User experience for Automation operator role
When a user, who is assigned to the Automation Operator role views the Automation account they are assigned to, they can only view the list of runbooks, runbook jobs and schedules created in the Automation account but can’t view their definition. They can start, stop, suspend, resume or schedule the runbook job. The user will not have access to other Automation resources such as configurations, hybrid worker groups or DSC nodes.
When the user clicks on the runbook, the commands to view the source or edit the runbook are not provided as the Automation operator role doesn’t allow access to them.
The user will have access to view and to create schedules but will not have access to any other asset type.
This user also doesn’t have access to view the webhooks associated with a runbook
Configure RBAC for your Automation Account using Azure PowerShell
Role-based access can also be configured to an Automation Account using the following Azure PowerShell cmdlets.
• Get-AzureRmRoleDefinition lists all RBAC roles that are available in Azure Active Directory. You can use this command along with the Name property to list all the actions that can be performed by a specific role.
Example:
• Get-AzureRmRoleAssignment lists Azure AD RBAC role assignments at the specified scope. Without any parameters, this command returns all the role assignments made under the subscription. Use the ExpandPrincipalGroups parameter to list access assignments for the specified user as well as the groups the user is a member of.
Example: Use the following command to list all the users and their roles within an automation account.
Get-AzureRMRoleAssignment -scope “/subscriptions/<SubscriptionID>/resourcegroups/<Resource Group Name>/Providers/Microsoft.Automation/automationAccounts/<Automation Account Name>”
• New-AzureRmRoleAssignment to assign access to users, groups and applications to a particular scope.
Example: Use the following command to assign the “Automation Operator” role for a user in the Automation Account scope.

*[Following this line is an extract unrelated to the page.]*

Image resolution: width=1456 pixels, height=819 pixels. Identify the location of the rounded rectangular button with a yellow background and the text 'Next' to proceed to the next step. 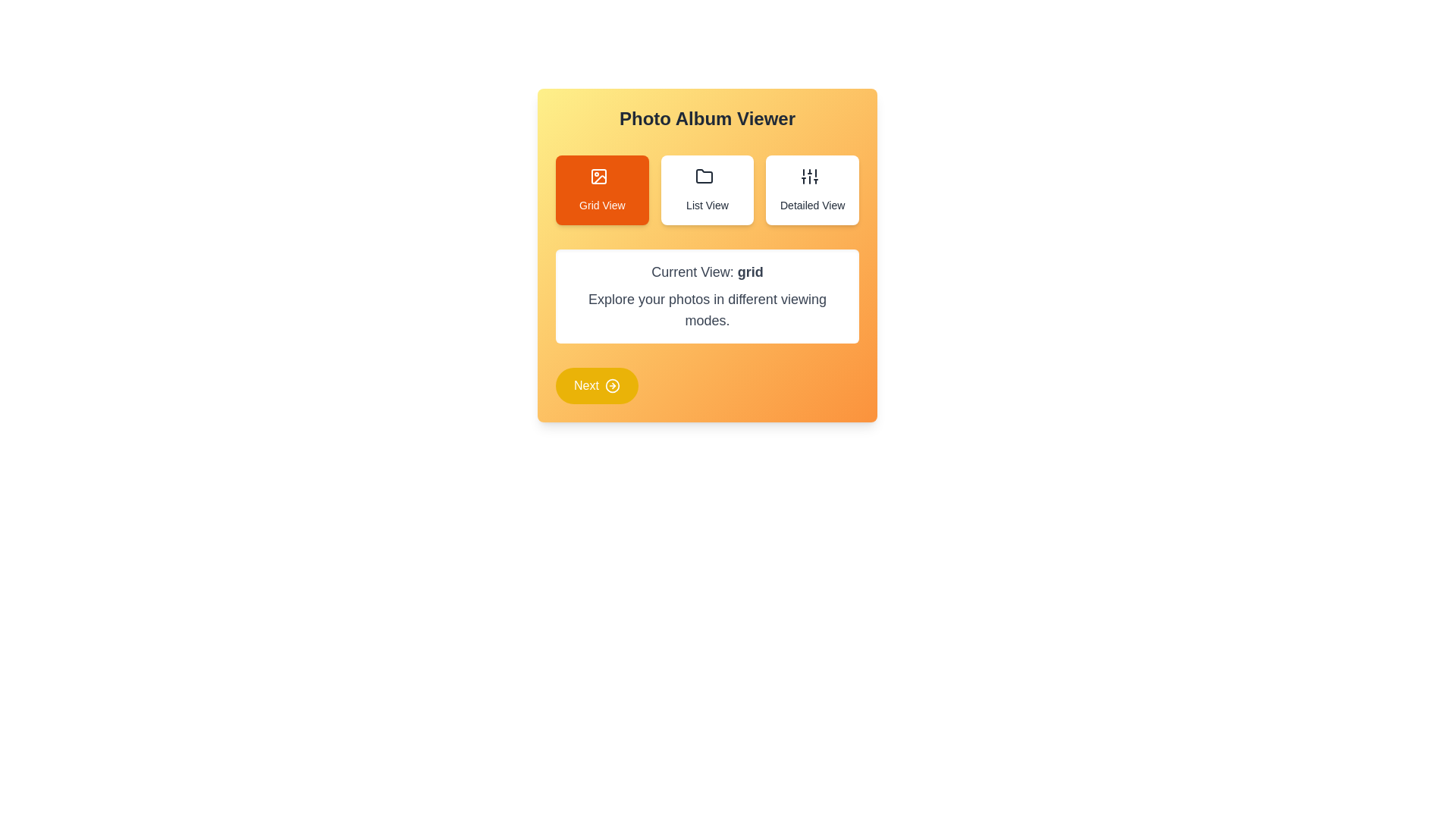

New-AzureRmRoleAssignment -SignInName <sign-in Id of a user you wish to grant access> -RoleDefinitionName "Automation operator" -Scope “/subscriptions/<SubscriptionID>/resourcegroups/<Resource Group Name>/Providers/Microsoft.Automation/automationAccounts/<Automation Account Name>”
• Use Remove-AzureRmRoleAssignment to remove access of a specified user, group or application from a particular scope.
Example: Use the following command to remove the user from the “Automation Operator” role in the Automation Account scope.
Remove-AzureRmRoleAssignment -SignInName <sign-in Id of a user you wish to remove> -RoleDefinitionName "Automation Operator" -Scope “/subscriptions/<SubscriptionID>/resourcegroups/<Resource Group Name>/Providers/Microsoft.Automation/automationAccounts/<Automation Account Name>”
In the above examples, replace sign in Id, subscription Id, resource group name and Automation account name with your account details. Choose yes when prompted to confirm before continuing to remove user role assignment.
Next Steps
- For information on different ways to configure RBAC for Azure Automation, refer to manage RBAC with Azure PowerShell.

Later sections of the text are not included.